Tarefas a realizar:
1. Transcreva do trecho sobre a obra de Elena Ferrante a parte que começa em "A violência, que" e termina em "da instituição casamento.".
2. Segundo o trecho sobre a obra de Elena Ferrante, por quantos anos Olga manteve com o marido a gramática afetiva que implode em Dias de abandono?

Trecho fornecido:
# # #
Seja na tetralogia napolitana, seja nos romances esparsos, os trabalhos de Elena Ferrante se fundam em três eixos: maternidade, a relação conflituosa e algo insolúvel entre mãe e filha, explorada magistralmente em dois de seus três primeiros romances (A filha perdida e Um amor incômodo) e mesmo num conto infantil como Uma noite na praia.
A violência, que atravessa toda a narrativa ficcional da escritora como força-motriz, capaz de arrastar personagens e mergulhá-las em turbilhão, determinando geografia e modos de falar. Um brutalismo que se expressa na linguagem também, caso de Dias de abandono, história na qual uma mulher, Olga, recupera-se de uma separação implodindo a gramática afetiva que manteve por 15 anos com o marido e ao final refazendo laços rompidos de forma traumática, mas tudo a custo de ruína, de colocar abaixo as fundações da instituição casamento.
# # #
Bloco de dados:

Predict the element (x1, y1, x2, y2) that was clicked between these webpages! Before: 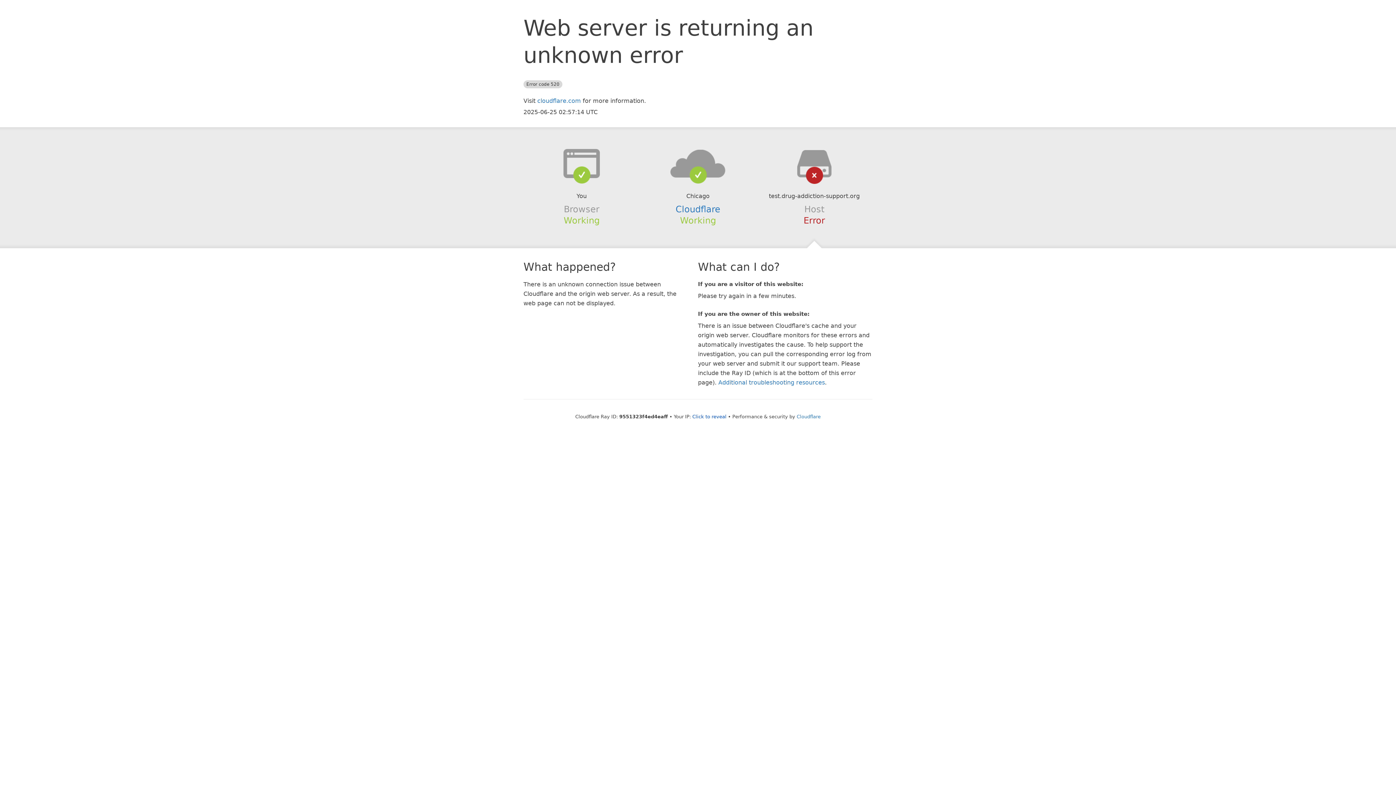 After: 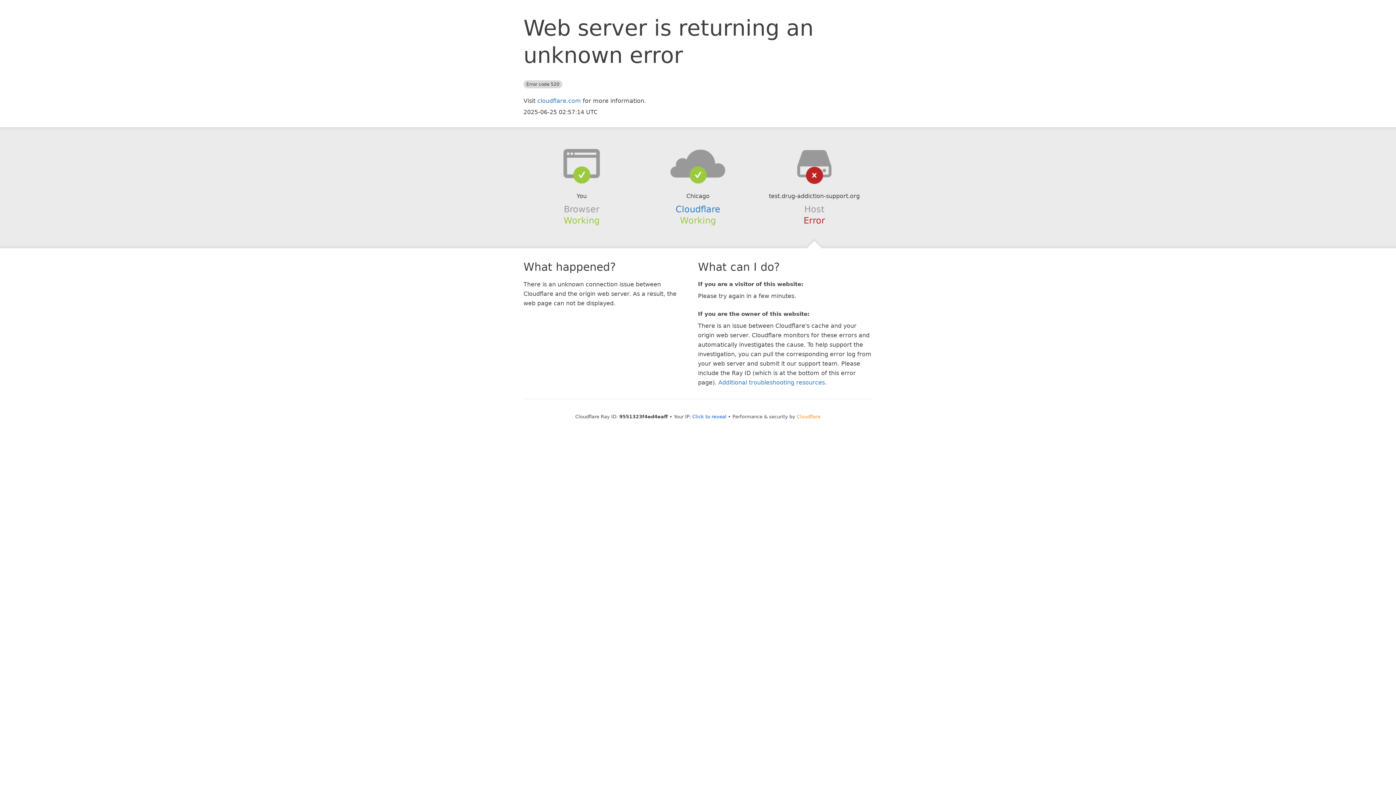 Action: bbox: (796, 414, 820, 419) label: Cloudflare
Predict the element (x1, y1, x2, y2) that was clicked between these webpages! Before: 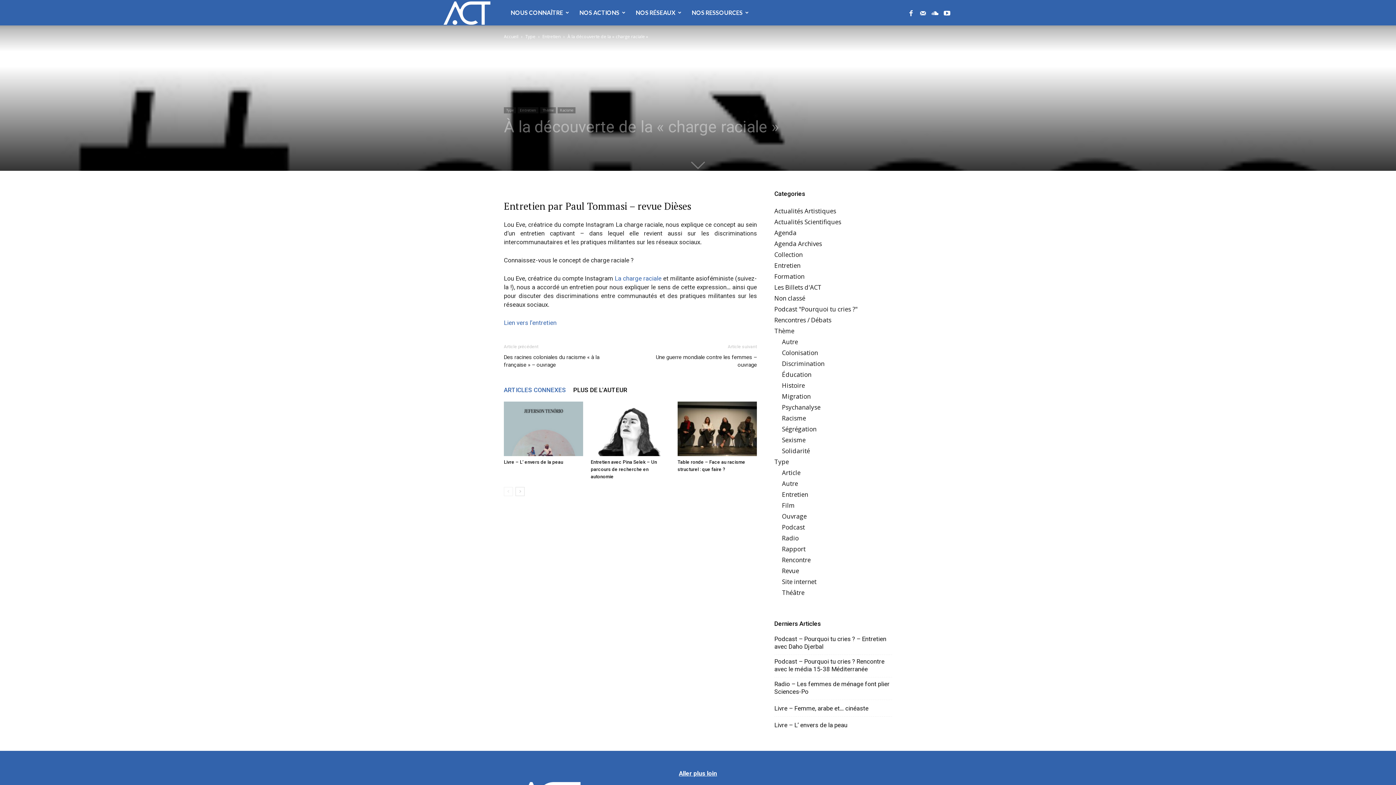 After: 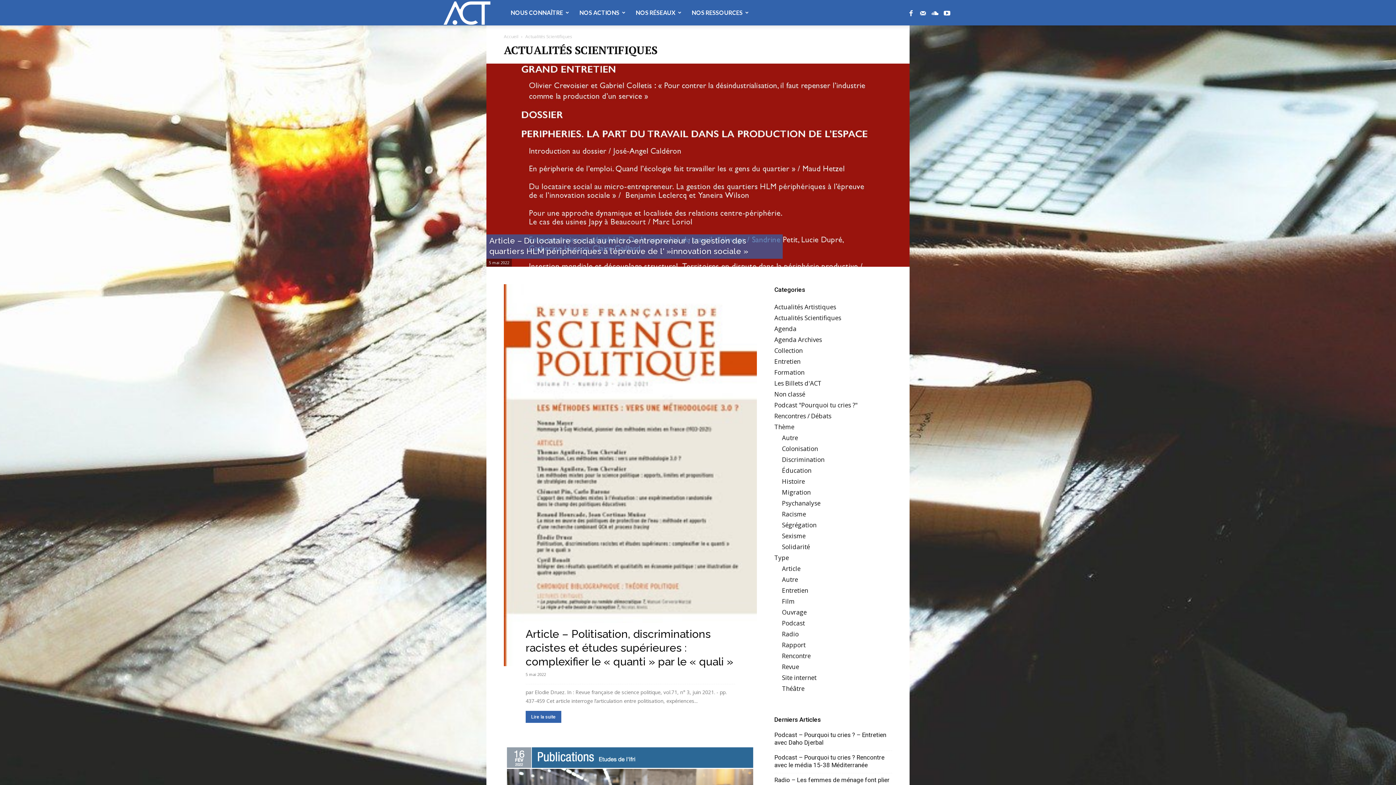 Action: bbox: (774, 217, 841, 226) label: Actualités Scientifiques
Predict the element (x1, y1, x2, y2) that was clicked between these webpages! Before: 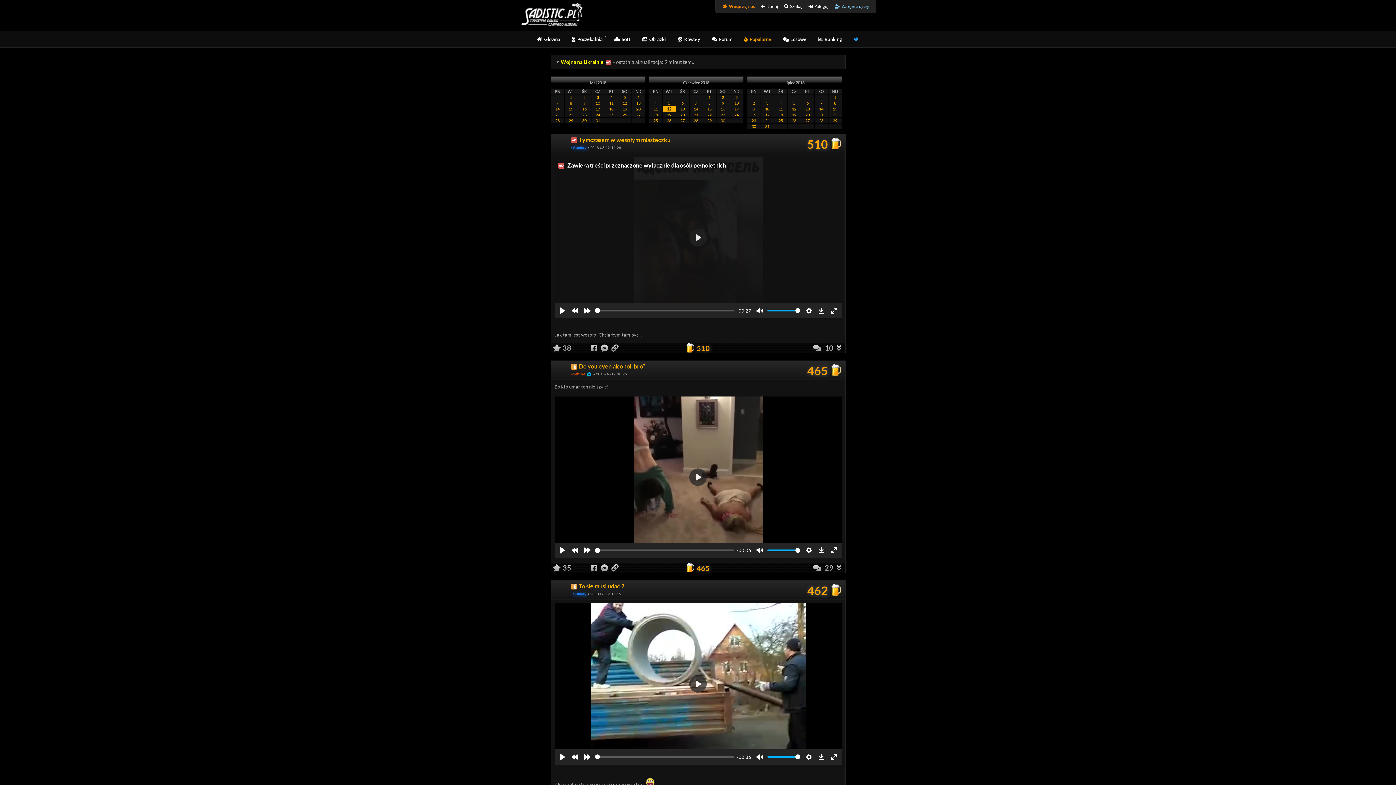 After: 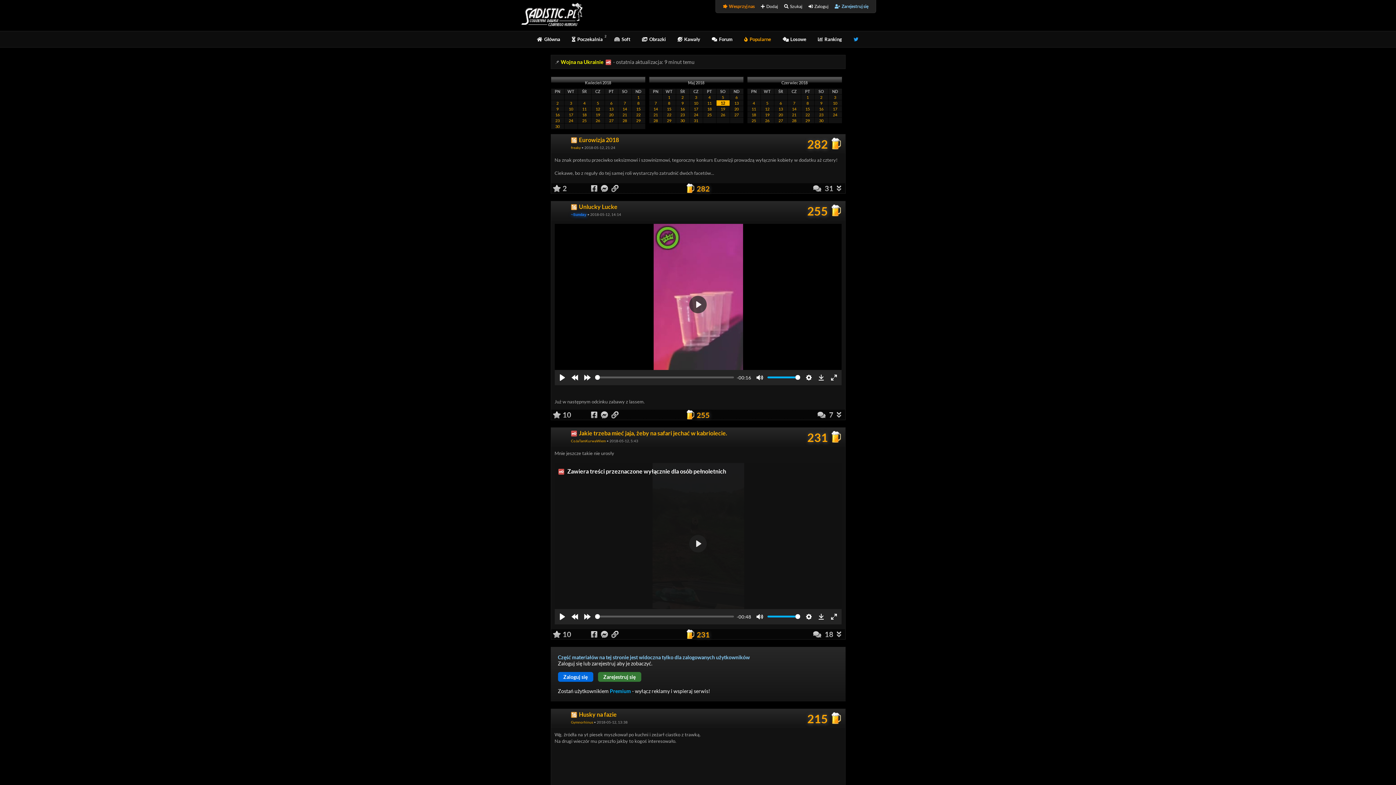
# # #
Em resposta:
1.
A violência, que atravessa toda a narrativa ficcional da escritora como força-motriz, capaz de arrastar personagens e mergulhá-las em turbilhão, determinando geografia e modos de falar. Um brutalismo que se expressa na linguagem também, caso de Dias de abandono, história na qual uma mulher, Olga, recupera-se de uma separação implodindo a gramática afetiva que manteve por 15 anos com o marido e ao final refazendo laços rompidos de forma traumática, mas tudo a custo de ruína, de colocar abaixo as fundações da instituição casamento.

2. Por 15 anos.